True, there’s an “in here” dimension to genuine faith but it’s always because there’s an “out there.”
Tom Long adapts from others a list of factors at work when the gnostic spirit and the gnostic impulse arises and becomes attractive, and he’s in no doubt that is a total revision of the orthodox faith. 

1. Christian tradition is viewed as basically untrustworthy.
2. Traditional Christianity fails the theodicy test.
3. Christian eschatology is implausible.
4. The core of the faith is worth saving.
5. Christianity needs a top-down revision not small corrections.
6. There is a hunger for more spiritual interpretation of Scripture.
7. Conviction that there is a profound difference between ordinary church people and those who deeply understand the spiritual truth of Christianity.

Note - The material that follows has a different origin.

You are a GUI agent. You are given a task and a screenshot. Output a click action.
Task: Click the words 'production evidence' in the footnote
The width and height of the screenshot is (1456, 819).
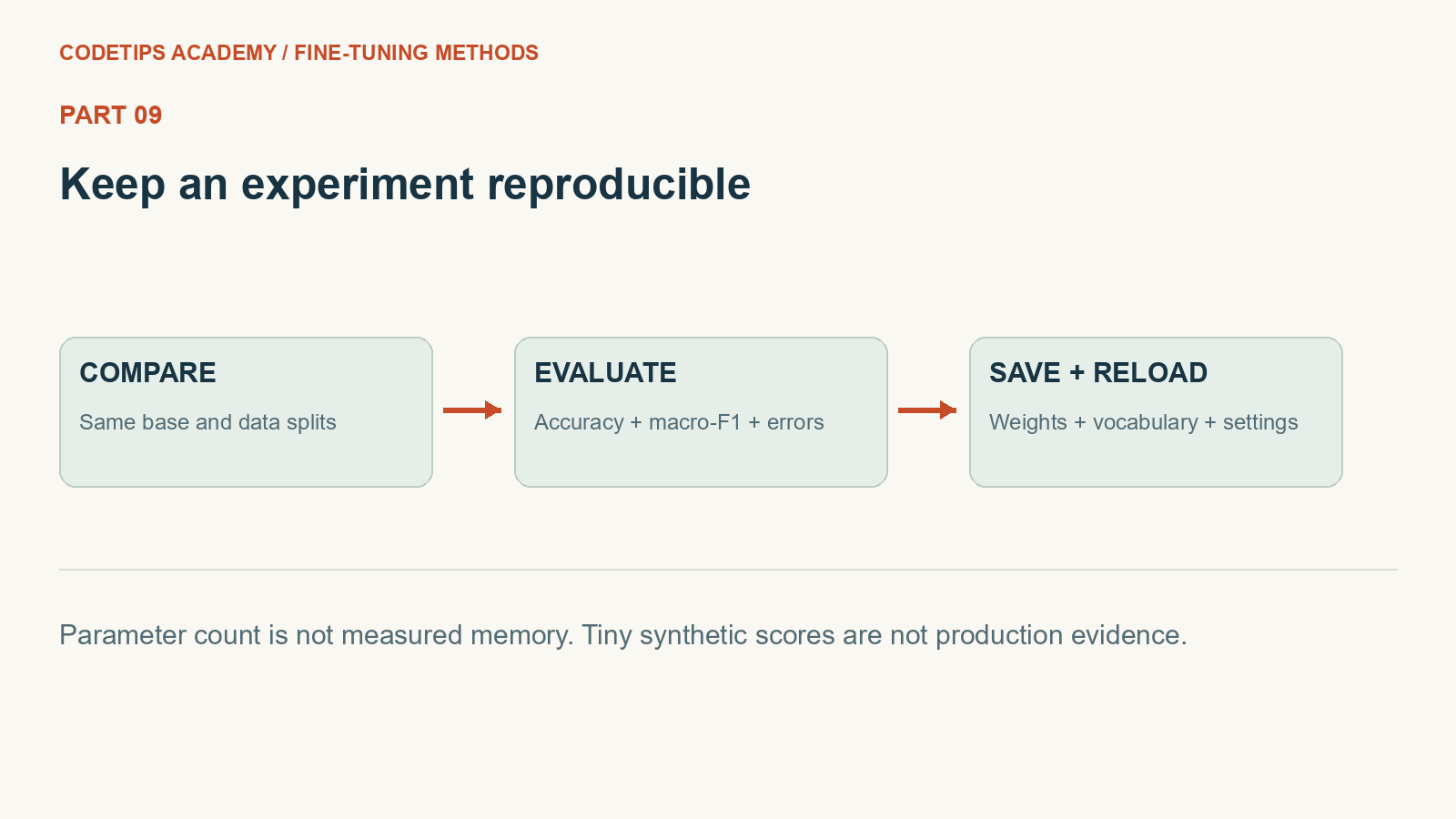click(1061, 635)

So he zeros in on Marcus Borg with this: “I do think his personal faith manifesto, recorded across several of his popular books, is not a fully adequate map for other Christians who seen an authentic faith today or for the larger church” (84-85). What Long finds is “not Jesus, but gnosticism” (85). He finds each of the seven in Borg, but this does not make Borg a gnostic.
So here goes:
1. For Borg, humanity is saved by knowledge.

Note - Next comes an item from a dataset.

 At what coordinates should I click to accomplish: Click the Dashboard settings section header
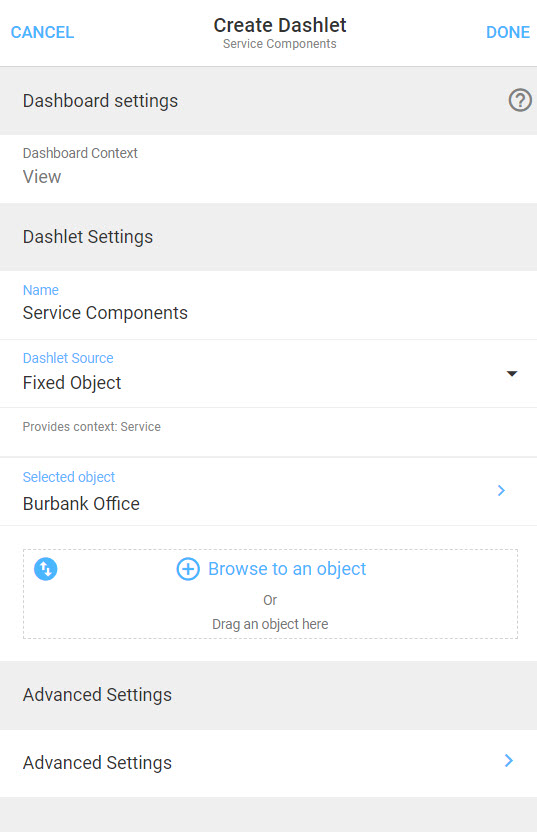click(268, 101)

2. For Borg, there is a focus on the spiritual inner self, the divine spark within.
3. For Borg, there is an antipathy toward incarnation and embodiment. [Extensive discussion.]
4. For Borg, there is an emphasis on present spiritual reality rather than eschatological hope, on the God of timeless truth rather than the God who will bring history to consummation.

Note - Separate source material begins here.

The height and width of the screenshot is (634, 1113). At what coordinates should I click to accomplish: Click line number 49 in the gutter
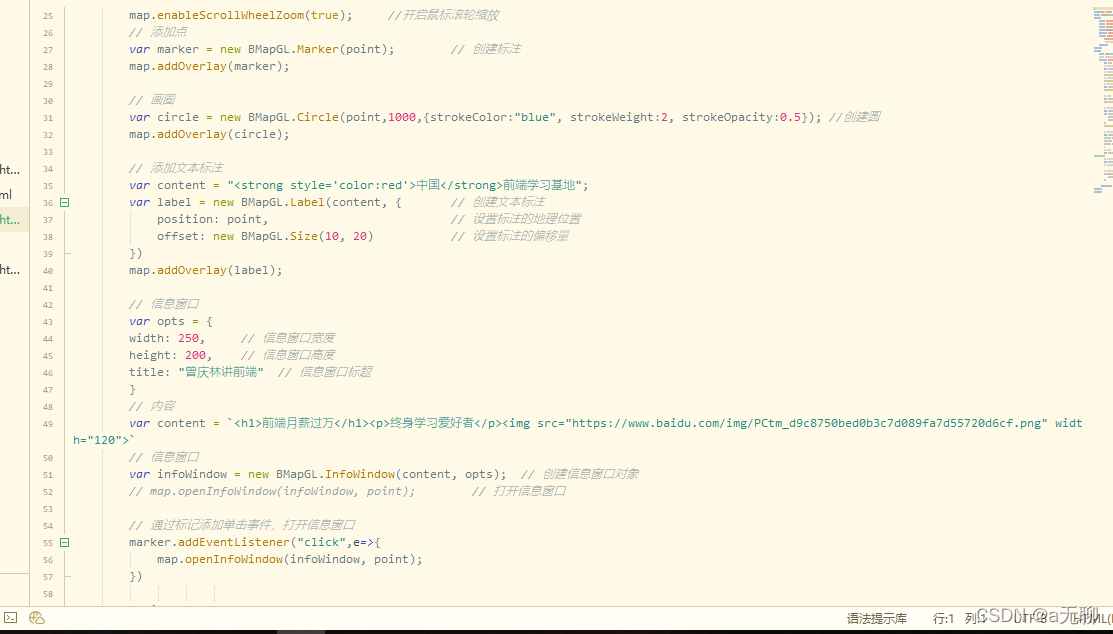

By the way, Long thinks Borg’s “preEaster Jesus” has become his canonical Jesus, a point I will be making soon in a Christianity Today article. [I wonder if any readers want to examine Brian McLaren’s new book to see how many of the above seven categories it fits.] 
So, a gnostic? To begin with, Long observes that the old orthodoxy still defines Borg because Borg’s work is a response to its categories. This point is very important, but can’t be developed. Buy the book and read the chp. Thus, he sees Borg as a combination of three features:
The piety of orthodoxy
The honest intellectual inquiry of liberalism
The spirituality of gnosticism.
Tom Long says Borg’s Jesus is too much like Marcus Borg himself. 
The problem is that the first command to love God is mitigated; the God has become too much myself. And it mitigates loving the neighbor.
Gnosticism doesn’t just inflect the accent of our faith; it changes its grammar, distorts its memory, and makes it speak in a tongue alien to the gospel! (So Tom Long, 108.)